Property

Why Netflix’s Buying London is a ‘charade’ (according to rival estate agents)

“Probably the most hateable TV show ever made”; “crass and tin-eared”; “artificial, vulgar, post-truth TV” – the reviews are in for Buying London, and they are savage.

Billed as the UK’s answer to Selling Sunset, Netflix’s much-anticipated series instead portrays London’s super-prime property market as awash with in-fighting, inexperience and reality TV rejects hoping for a second chance at fame – and industry insiders are less than impressed.

“The show shows no resemblance whatsoever to what goes on in a high-end super-prime estate agency,” says Charles Lloyd, head of Mayfair sales at Beauchamp Estates (who this week listed Cara Delevingne’s mega-mansion childhood home for £23.5m).
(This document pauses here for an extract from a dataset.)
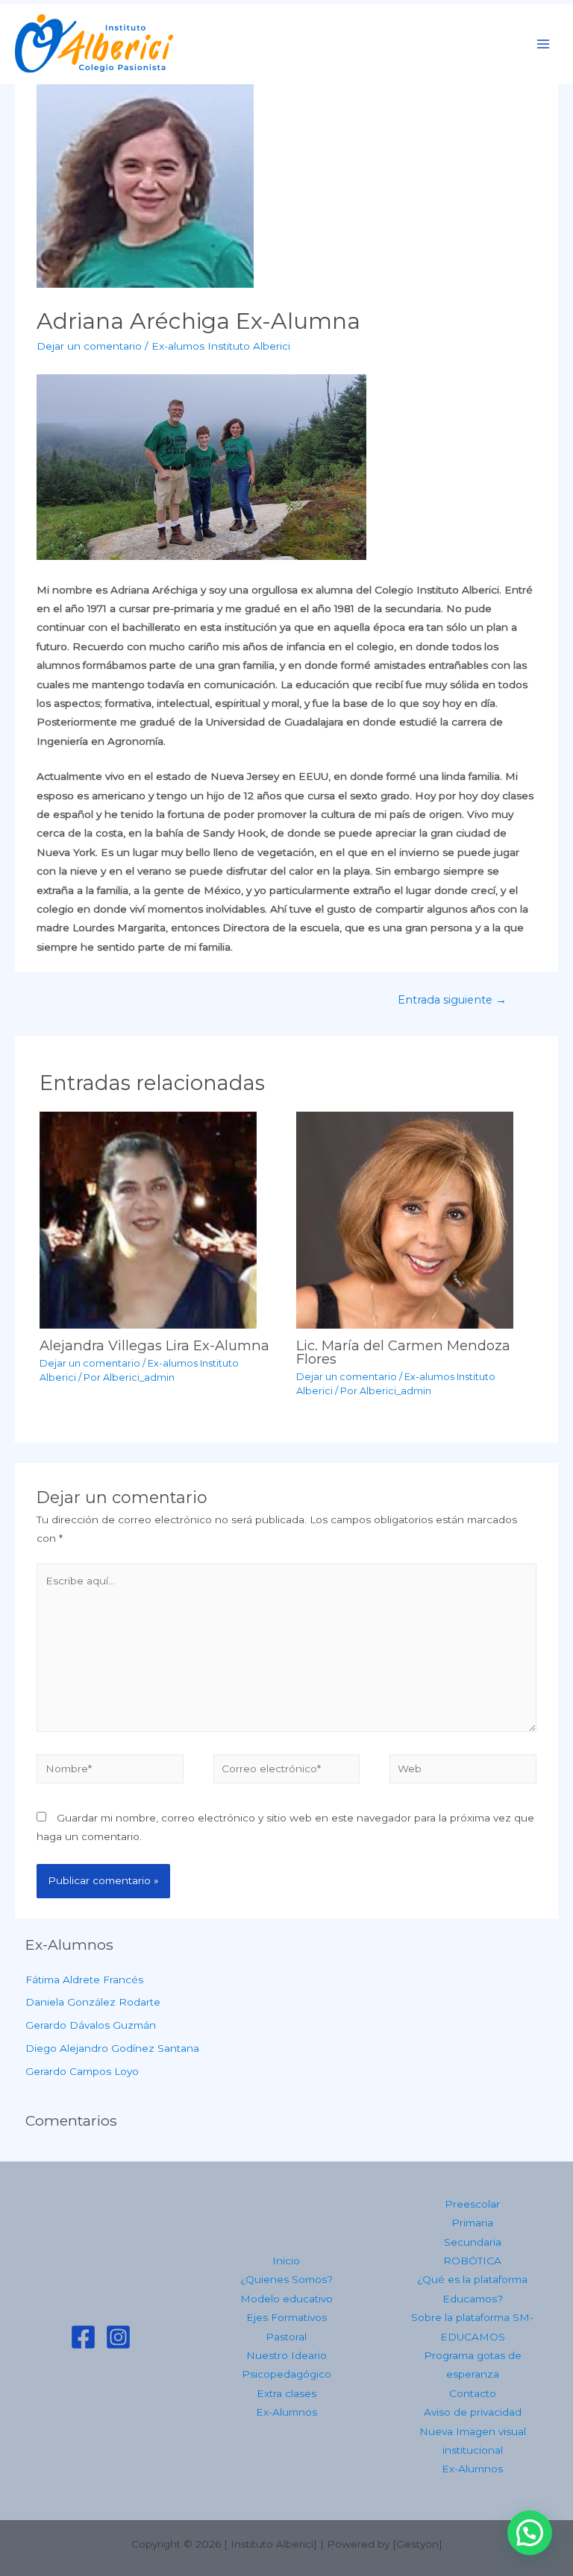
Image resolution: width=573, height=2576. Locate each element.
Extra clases (286, 2393)
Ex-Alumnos (286, 2412)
How so? “I don’t know where to begin,” Lloyd sighs. “Everything.”

Buying London charts the exploits of DDRE Global, an agency set up in 2020 by Daniel Daggers, formerly of Knight Frank. It appears to have just a handful of staff but the drama is impressive: agents are pitted against one another for listings in the multi (multi) millions, cause spats with colleagues’ spouses, and seemingly pop off for sound baths in between viewings. 

Lloyd, who knows Daggers, takes issue with its central storyline: two attractive female agents vying to be given a juicy new property, and then falling out (repeatedly) as the series goes on. This “charade” is one of many betraying the realities of how the super-prime world operates, Lloyd says. 
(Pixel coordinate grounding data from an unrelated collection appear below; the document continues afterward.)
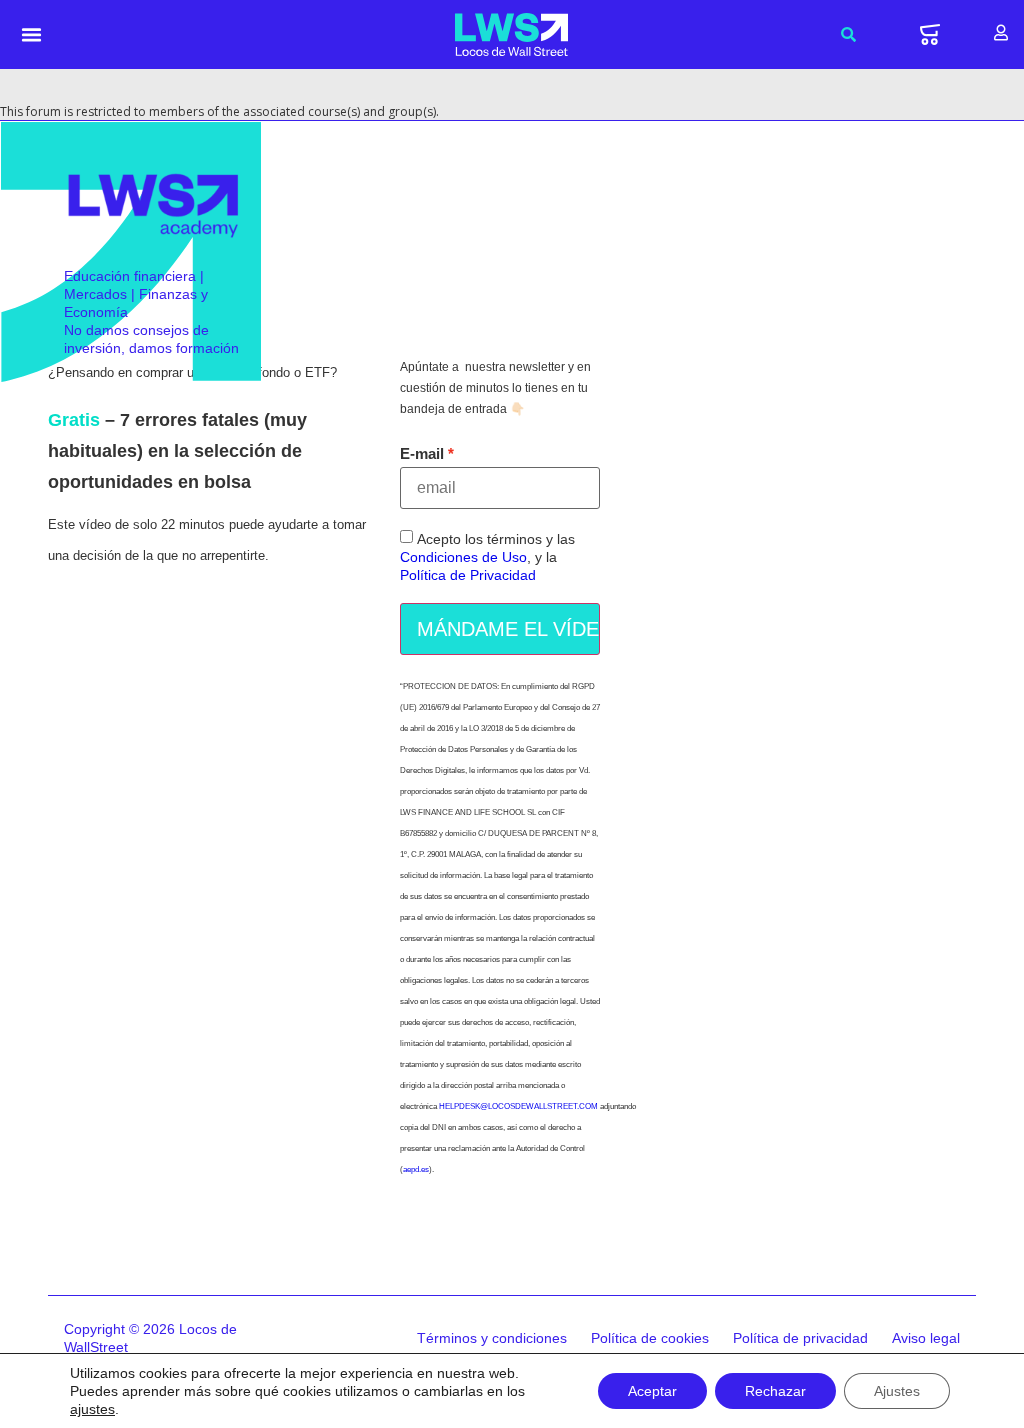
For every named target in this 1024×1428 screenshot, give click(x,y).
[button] (32, 35)
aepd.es (416, 1169)
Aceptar (652, 1391)
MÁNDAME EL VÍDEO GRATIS (508, 629)
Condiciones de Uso (463, 557)
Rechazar (775, 1391)
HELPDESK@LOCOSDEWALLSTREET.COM (518, 1106)
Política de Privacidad (468, 575)
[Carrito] (930, 34)
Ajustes (897, 1391)
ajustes (92, 1409)
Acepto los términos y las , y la (487, 557)
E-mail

“You don’t do that. You can’t have a listing and give it to one person to sell. It’s always a team effort.”

Beauchamp Estates is run by Gary Hersham, who the Sunday Times Rich List last year decreed “wouldn’t get out of bed for less than £50m”. Flashy, certainly, but par for the course on planet super-prime, a term used to denote properties upwards of £10m. (Or, per Lloyd, “it’s probably even £20-plus [million] nowadays.”) 

A £113m 26,000sq ft mansion in Regent’s Park and a £55m penthouse in the Centre Point building with a wine tasting room were sold last year, while £3.1bn of sales were racked up in the year to March 2023. Typically purchased by hedge funders, international business tycoons or tech impresarios, the average age of a trophy home buyer is now 41 – down from 53 a decade ago.